> Exercise brief
Having read the listing below, repeat it exactly.

> Information supplied
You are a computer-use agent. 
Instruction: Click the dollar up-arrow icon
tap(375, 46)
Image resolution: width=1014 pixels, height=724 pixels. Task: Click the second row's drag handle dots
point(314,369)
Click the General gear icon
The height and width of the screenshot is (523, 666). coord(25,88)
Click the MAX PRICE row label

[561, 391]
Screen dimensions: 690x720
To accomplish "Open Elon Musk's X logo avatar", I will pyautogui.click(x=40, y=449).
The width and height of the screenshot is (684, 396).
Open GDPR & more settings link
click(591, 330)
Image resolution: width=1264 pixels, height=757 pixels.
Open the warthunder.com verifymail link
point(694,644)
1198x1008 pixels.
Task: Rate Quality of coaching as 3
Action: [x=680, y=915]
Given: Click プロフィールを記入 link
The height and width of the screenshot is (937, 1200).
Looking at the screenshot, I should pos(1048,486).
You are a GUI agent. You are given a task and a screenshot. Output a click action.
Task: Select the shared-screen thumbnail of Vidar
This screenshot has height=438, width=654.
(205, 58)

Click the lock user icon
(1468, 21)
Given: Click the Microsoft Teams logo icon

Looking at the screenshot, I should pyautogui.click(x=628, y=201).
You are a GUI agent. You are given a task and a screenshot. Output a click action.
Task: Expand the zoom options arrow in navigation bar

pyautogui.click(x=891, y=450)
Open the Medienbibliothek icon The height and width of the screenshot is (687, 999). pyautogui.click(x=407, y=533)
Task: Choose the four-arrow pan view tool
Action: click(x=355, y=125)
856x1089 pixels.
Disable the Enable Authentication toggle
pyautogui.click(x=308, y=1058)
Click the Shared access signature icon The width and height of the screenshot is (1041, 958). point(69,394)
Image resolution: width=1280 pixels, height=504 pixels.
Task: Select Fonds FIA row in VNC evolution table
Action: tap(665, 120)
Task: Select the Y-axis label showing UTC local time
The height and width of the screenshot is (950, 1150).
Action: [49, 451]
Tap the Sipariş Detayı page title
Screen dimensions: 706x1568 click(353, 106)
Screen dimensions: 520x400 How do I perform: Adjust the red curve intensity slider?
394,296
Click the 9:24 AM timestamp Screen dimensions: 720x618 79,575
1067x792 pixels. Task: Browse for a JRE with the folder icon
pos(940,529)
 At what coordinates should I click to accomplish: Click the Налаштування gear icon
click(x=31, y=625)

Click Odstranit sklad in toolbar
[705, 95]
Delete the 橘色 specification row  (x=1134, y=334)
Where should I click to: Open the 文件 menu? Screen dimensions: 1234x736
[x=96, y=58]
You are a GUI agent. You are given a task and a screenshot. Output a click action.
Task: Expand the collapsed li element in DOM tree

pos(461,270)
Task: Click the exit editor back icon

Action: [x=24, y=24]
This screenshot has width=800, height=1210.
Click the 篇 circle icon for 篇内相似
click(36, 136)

> Completed exercise
You are a computer-use agent. 
Instruction: Click the dollar up-arrow icon
tap(375, 46)
Image resolution: width=1014 pixels, height=724 pixels. Task: Click the second row's drag handle dots
point(314,369)
Click the General gear icon
The height and width of the screenshot is (523, 666). coord(25,88)
Click the MAX PRICE row label

[561, 391]
Screen dimensions: 690x720
To accomplish "Open Elon Musk's X logo avatar", I will pyautogui.click(x=40, y=449).
The width and height of the screenshot is (684, 396).
Open GDPR & more settings link
click(591, 330)
Image resolution: width=1264 pixels, height=757 pixels.
Open the warthunder.com verifymail link
point(694,644)
1198x1008 pixels.
Task: Rate Quality of coaching as 3
Action: [x=680, y=915]
Given: Click プロフィールを記入 link
The height and width of the screenshot is (937, 1200).
Looking at the screenshot, I should pos(1048,486).
You are a GUI agent. You are given a task and a screenshot. Output a click action.
Task: Select the shared-screen thumbnail of Vidar
This screenshot has height=438, width=654.
(205, 58)

Click the lock user icon
(1468, 21)
Given: Click the Microsoft Teams logo icon

Looking at the screenshot, I should pyautogui.click(x=628, y=201).
You are a GUI agent. You are given a task and a screenshot. Output a click action.
Task: Expand the zoom options arrow in navigation bar

pyautogui.click(x=891, y=450)
Open the Medienbibliothek icon The height and width of the screenshot is (687, 999). pyautogui.click(x=407, y=533)
Task: Choose the four-arrow pan view tool
Action: click(x=355, y=125)
856x1089 pixels.
Disable the Enable Authentication toggle
pyautogui.click(x=308, y=1058)
Click the Shared access signature icon The width and height of the screenshot is (1041, 958). point(69,394)
Image resolution: width=1280 pixels, height=504 pixels.
Task: Select Fonds FIA row in VNC evolution table
Action: tap(665, 120)
Task: Select the Y-axis label showing UTC local time
The height and width of the screenshot is (950, 1150).
Action: [49, 451]
Tap the Sipariş Detayı page title
Screen dimensions: 706x1568 click(353, 106)
Screen dimensions: 520x400 How do I perform: Adjust the red curve intensity slider?
394,296
Click the 9:24 AM timestamp Screen dimensions: 720x618 79,575
1067x792 pixels. Task: Browse for a JRE with the folder icon
pos(940,529)
 At what coordinates should I click to accomplish: Click the Налаштування gear icon
click(x=31, y=625)

Click Odstranit sklad in toolbar
[705, 95]
Delete the 橘色 specification row  (x=1134, y=334)
Where should I click to: Open the 文件 menu? Screen dimensions: 1234x736
[x=96, y=58]
You are a GUI agent. You are given a task and a screenshot. Output a click action.
Task: Expand the collapsed li element in DOM tree

pos(461,270)
Task: Click the exit editor back icon

Action: [x=24, y=24]
This screenshot has width=800, height=1210.
Click the 篇 circle icon for 篇内相似
click(36, 136)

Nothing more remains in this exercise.